Kerstmis vijftig jaar geleden

 

Mijn ouders en ik woonden vijftig jaar geleden in een nieuwe driekamerflat in een Utrechtse buitenwijk. Mijn school en de kerk lagen daar een kilometer vandaan aan de andere kant van een oudere  buurt met veel kleine eengezinswoningen.

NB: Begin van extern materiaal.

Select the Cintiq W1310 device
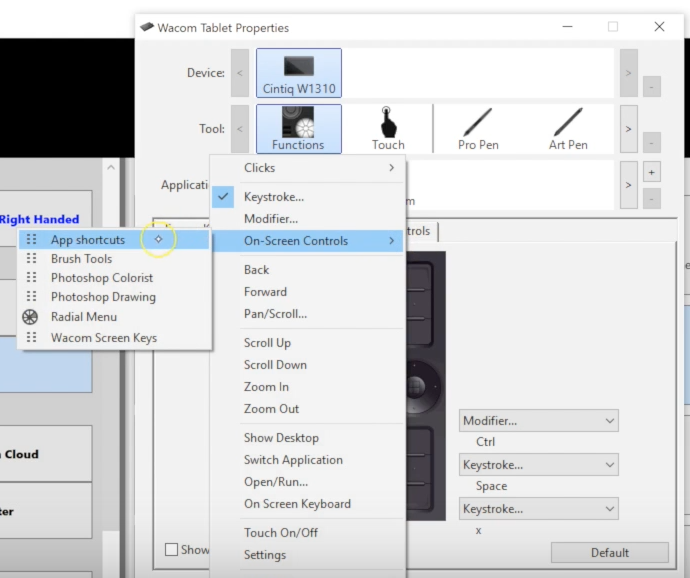 point(298,73)
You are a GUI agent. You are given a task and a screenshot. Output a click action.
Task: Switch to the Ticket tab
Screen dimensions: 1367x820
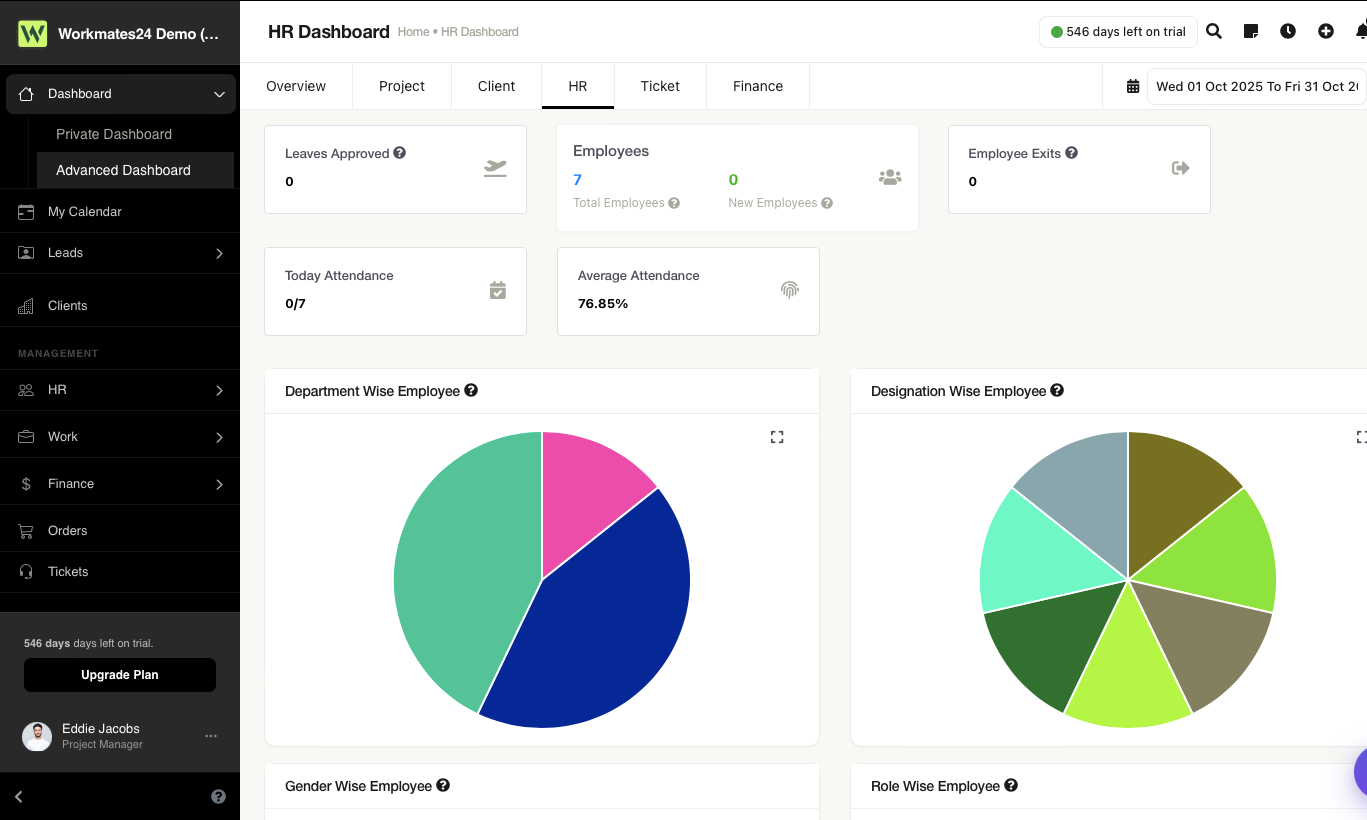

Ik herinner me hoe ik met Kerstmis met mijn vader naar de nachtmis ging en we ’s avonds door de sneeuw liepen; er hing toen een deken van stilte rond de huizen. Je zag je eigen voetstappen in de verse sneeuw, soms duidelijk beschenen door de straatlantaarns, die de witte sneeuw een extra glans gaven. De kerk was in de jaren vijftig gebouwd, een groot hoog gebouw dat moeilijk warm te stoken viel, maar dat in de kerstnacht toch warmer werd door de vele kerkgangers. Na de mis werden vele handen geschud en werd er zalig kerstfeest gewenst.  De pastoor had op andere momenten van het jaar wel eens kritiek op de beminde gelovigen dat ze vooral bij hoogtijdagen kwamen, maar in de kerstnacht deden de pastoor en het koor steeds toch weer hun best. De collectanten kwamen dan langs met stokken met aan het einde een zwarte zak, zodat men ook de mensen die midden op een bank zaten kon bereiken;  juist met kerstmis moest natuurlijk ook de collecte een feest worden.

Op de terugweg dansten de vlokken sneeuw rond mijn oren, mijn vader was toen spraakzamer dan op de heenweg, voor mij als dertienjarige was het een latertje; de volgende dag  ontbeten we aan de versierde tafel.